-- start --

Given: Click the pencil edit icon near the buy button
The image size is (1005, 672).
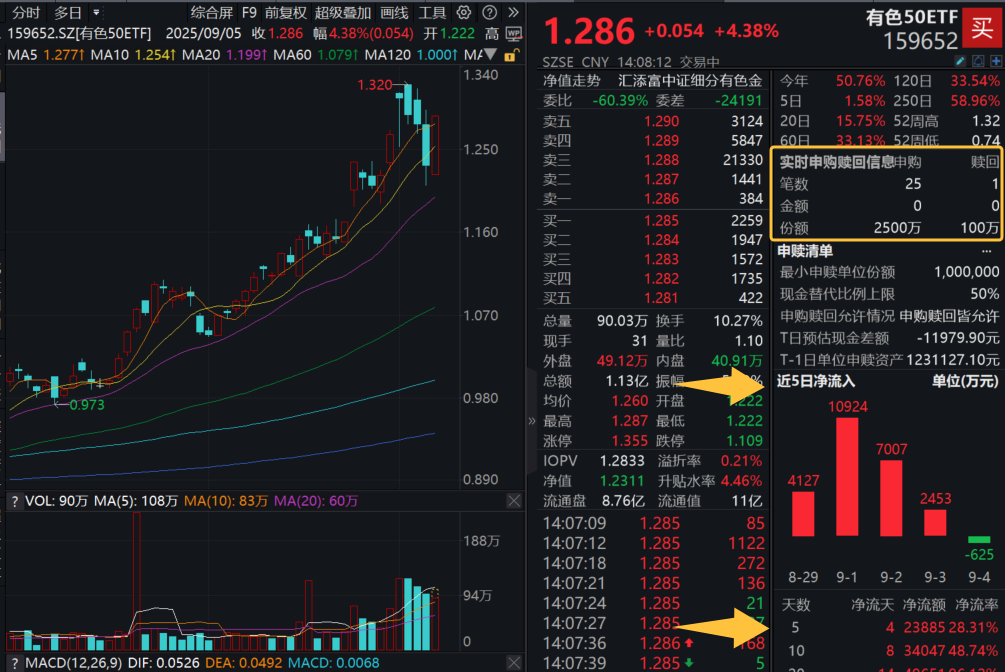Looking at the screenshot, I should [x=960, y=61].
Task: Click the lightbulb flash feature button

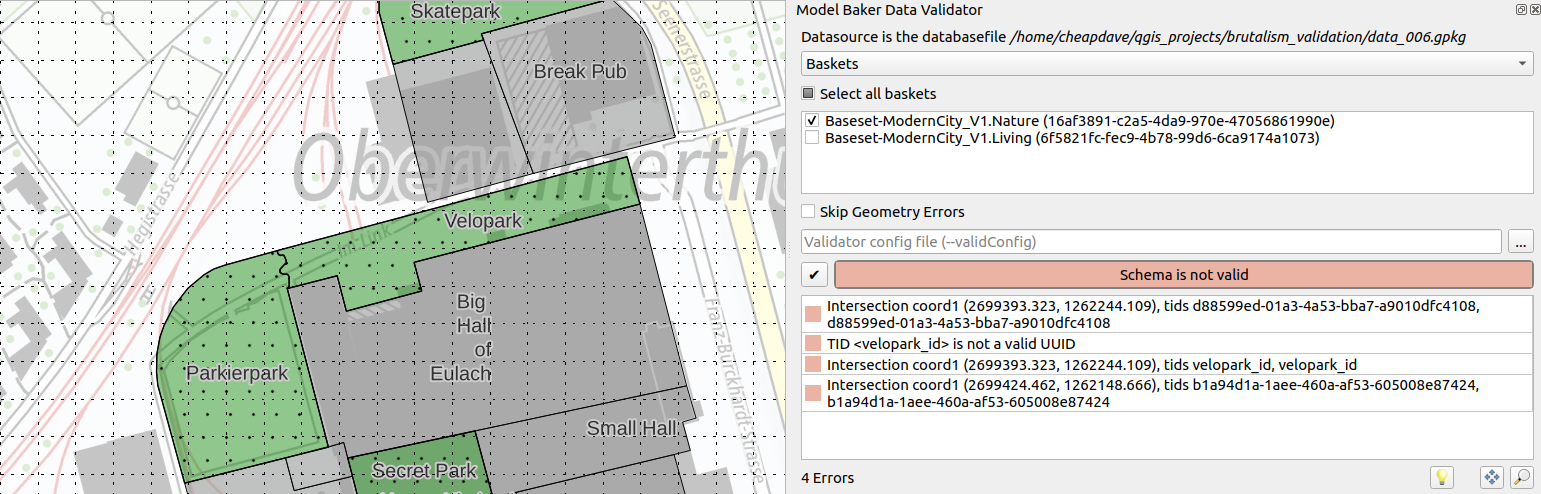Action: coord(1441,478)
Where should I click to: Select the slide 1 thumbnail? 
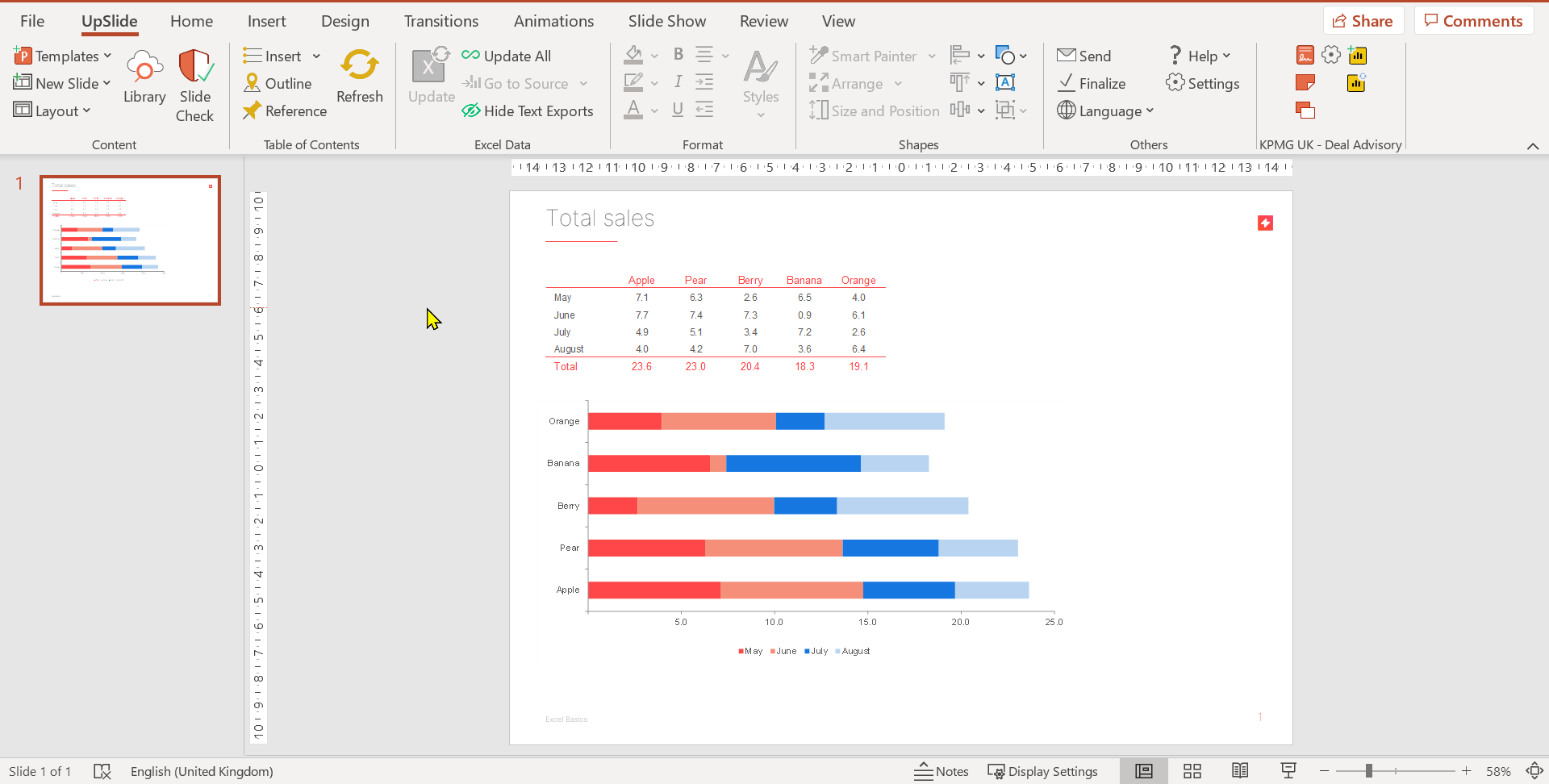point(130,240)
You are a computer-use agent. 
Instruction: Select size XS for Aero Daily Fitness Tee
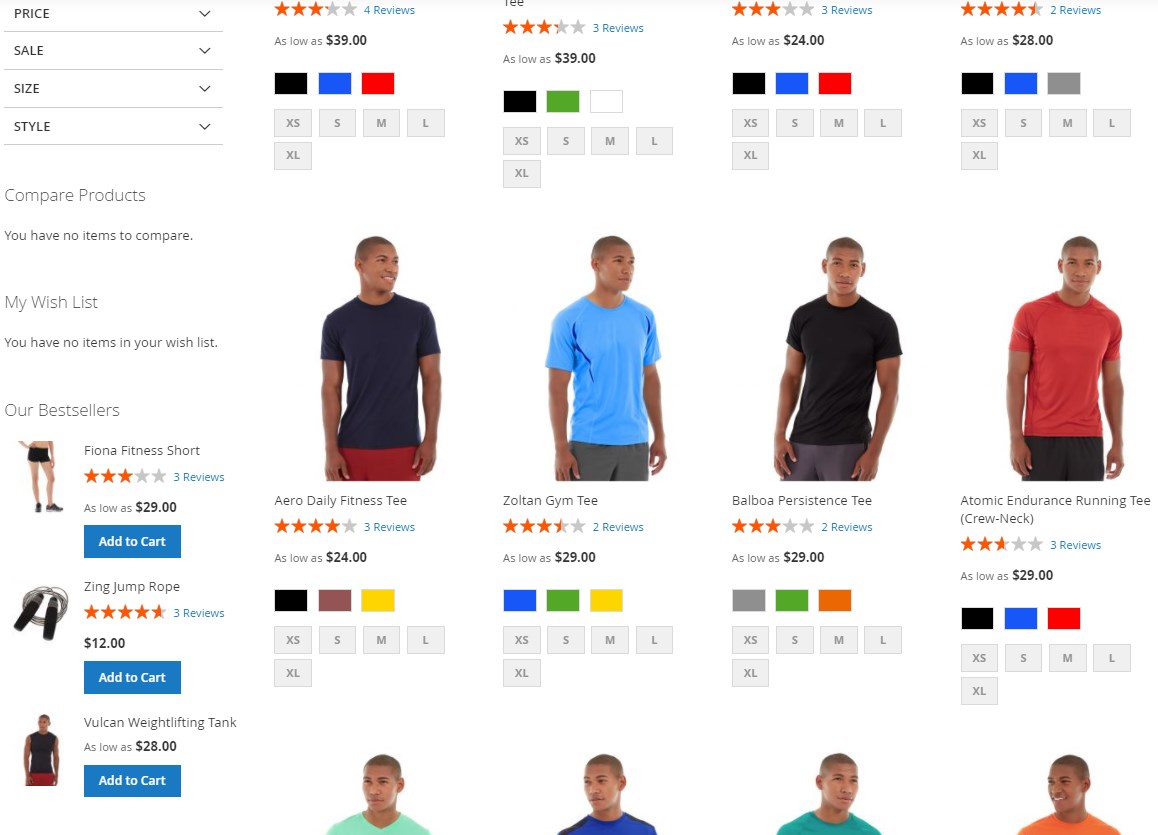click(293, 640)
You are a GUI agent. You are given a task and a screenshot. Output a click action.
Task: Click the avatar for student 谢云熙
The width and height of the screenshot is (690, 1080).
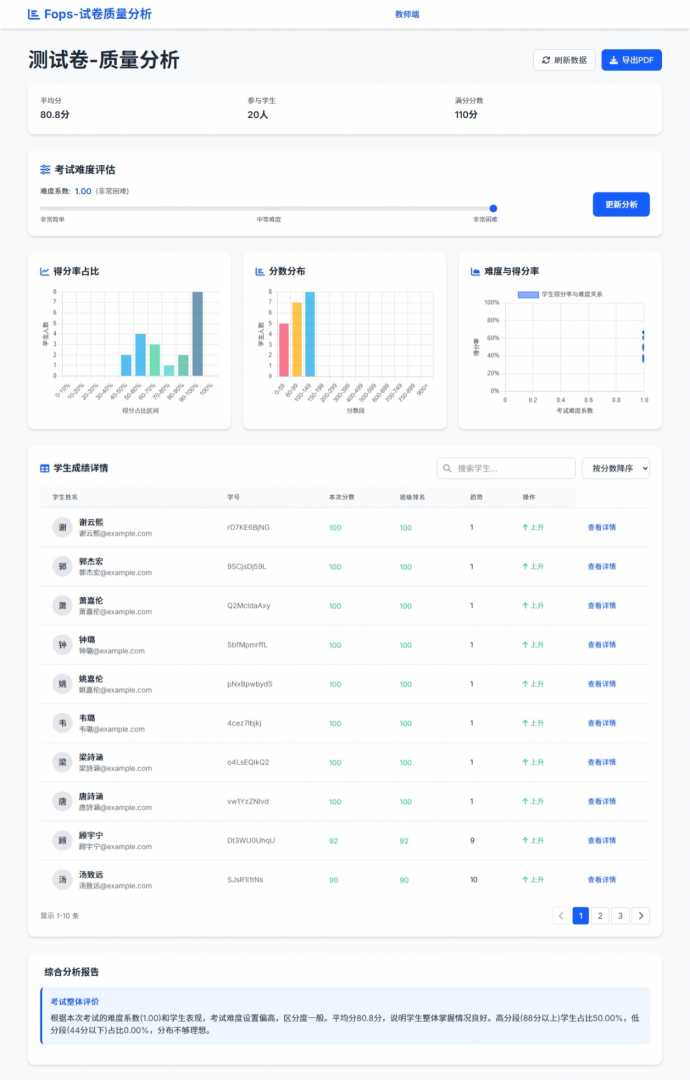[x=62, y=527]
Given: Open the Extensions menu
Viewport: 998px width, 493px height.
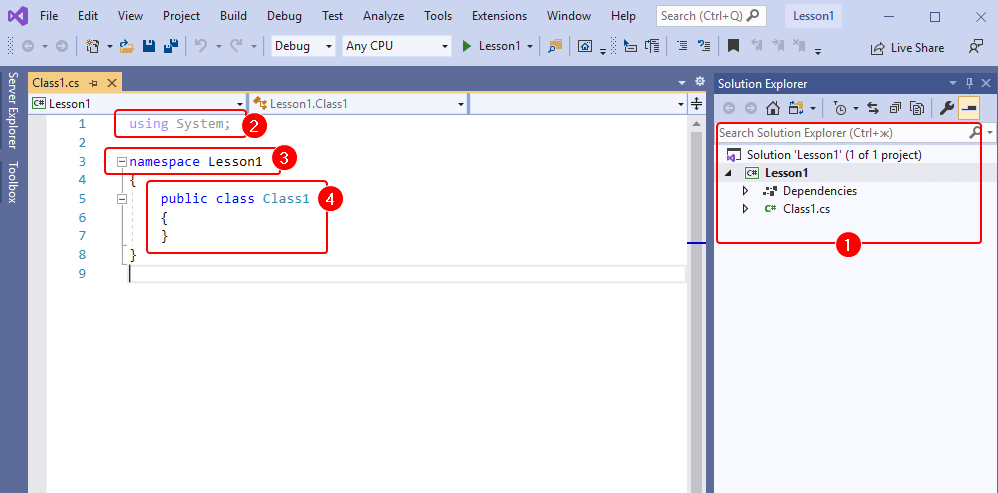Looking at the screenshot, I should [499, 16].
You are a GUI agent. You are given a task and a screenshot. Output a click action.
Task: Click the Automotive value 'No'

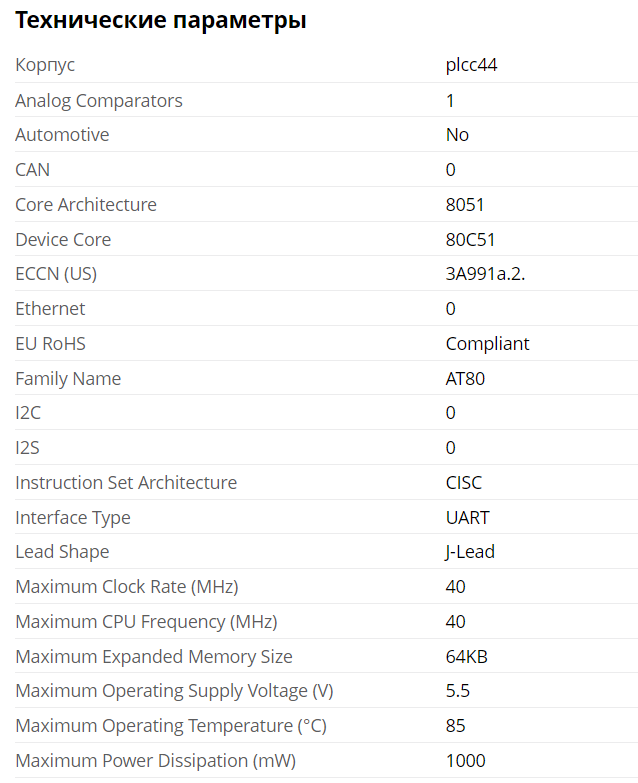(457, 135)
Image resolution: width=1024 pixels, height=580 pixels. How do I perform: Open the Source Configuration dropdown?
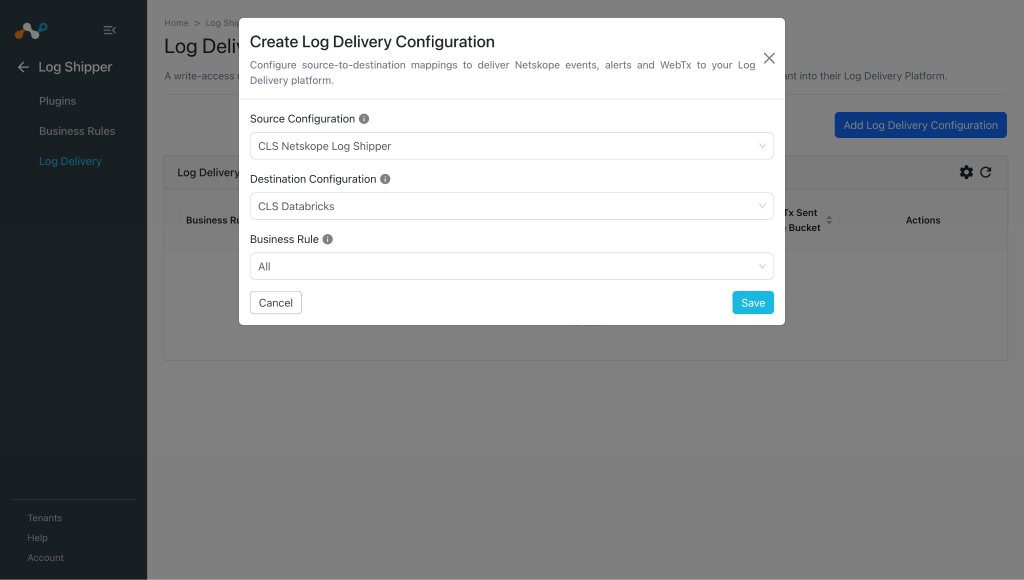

-- end --

Set task
Reproduce every one of the rows above verbatim, leaving out the pictures.

The result
Given: Click the pencil edit icon near the buy button
The image size is (1005, 672).
Looking at the screenshot, I should [x=960, y=61].
Task: Click the lightbulb flash feature button

Action: coord(1441,478)
Where should I click to: Select the slide 1 thumbnail? 
point(130,240)
You are a computer-use agent. 
Instruction: Select size XS for Aero Daily Fitness Tee
click(293, 640)
You are a GUI agent. You are given a task and a screenshot. Output a click action.
Task: Click the avatar for student 谢云熙
The width and height of the screenshot is (690, 1080).
[x=62, y=527]
Given: Open the Extensions menu
Viewport: 998px width, 493px height.
Looking at the screenshot, I should [499, 16].
You are a GUI agent. You are given a task and a screenshot. Output a click action.
Task: Click the Automotive value 'No'

(457, 135)
Image resolution: width=1024 pixels, height=580 pixels. How do I perform: Open the Source Configuration dropdown?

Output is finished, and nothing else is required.